#### GIVEN DATA ####
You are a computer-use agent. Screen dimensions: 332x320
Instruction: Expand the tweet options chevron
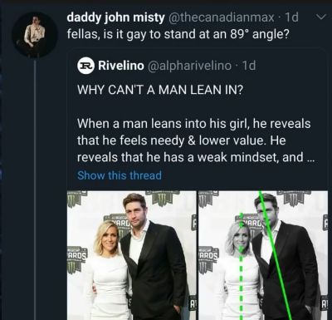(320, 17)
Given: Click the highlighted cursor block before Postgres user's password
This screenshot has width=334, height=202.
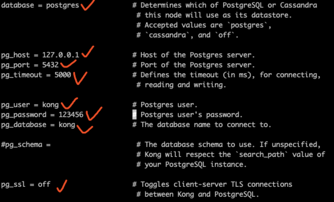Looking at the screenshot, I should pos(134,115).
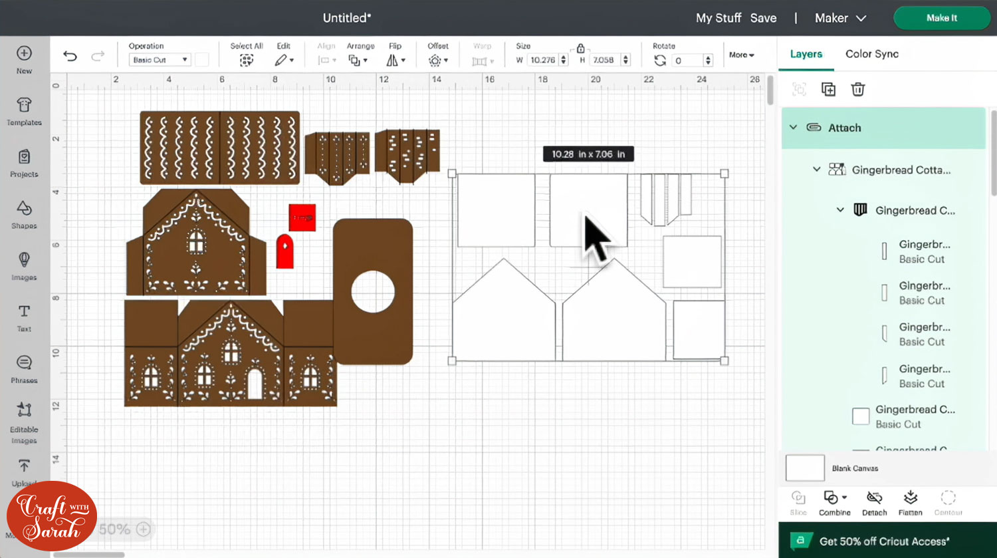Open the Operation Basic Cut dropdown
This screenshot has height=558, width=997.
tap(160, 60)
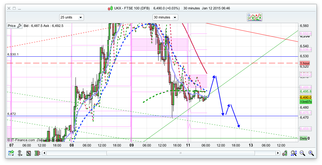The image size is (322, 165).
Task: Open the 30 minutes timeframe dropdown
Action: [x=165, y=18]
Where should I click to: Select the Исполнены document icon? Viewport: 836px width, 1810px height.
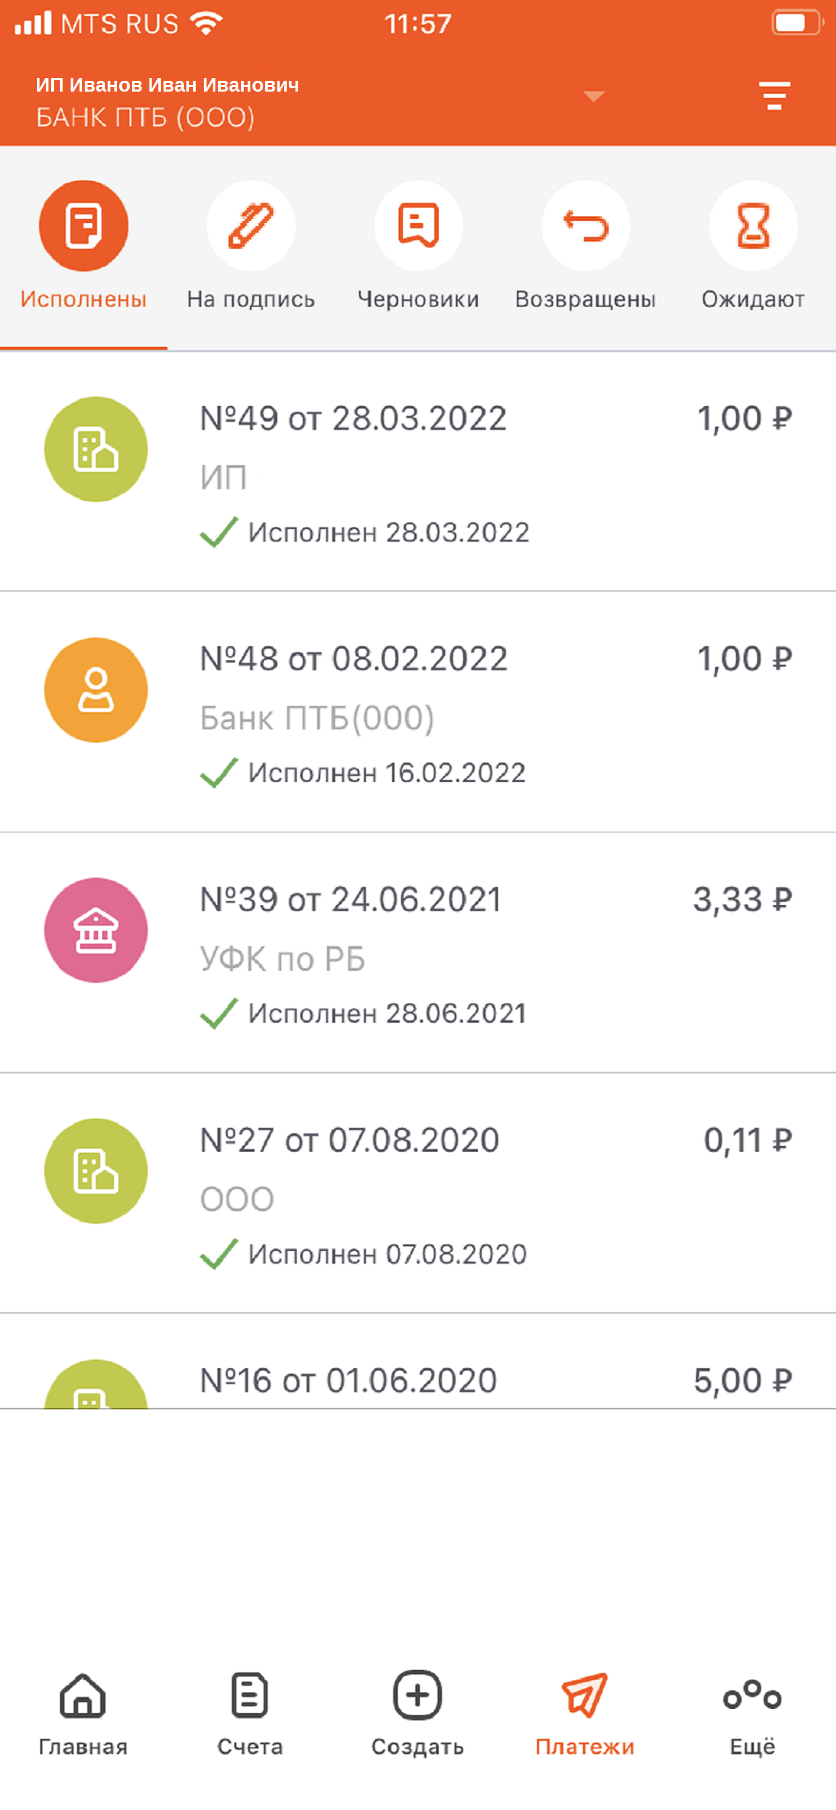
####
WHAT THE TASK ASKS – Quote the records in full and exactly; skip any image.

EXERCISE OUTPUT –
You are a computer-use agent. Screen dimensions: 332x320
Instruction: Expand the tweet options chevron
(320, 17)
Given: Click the highlighted cursor block before Postgres user's password
This screenshot has width=334, height=202.
Looking at the screenshot, I should pos(134,115).
Open the Operation Basic Cut dropdown
This screenshot has height=558, width=997.
tap(160, 60)
The image size is (322, 165).
Task: Open the 30 minutes timeframe dropdown
Action: [x=165, y=18]
Where should I click to: Select the Исполнены document icon? Viewport: 836px width, 1810px height.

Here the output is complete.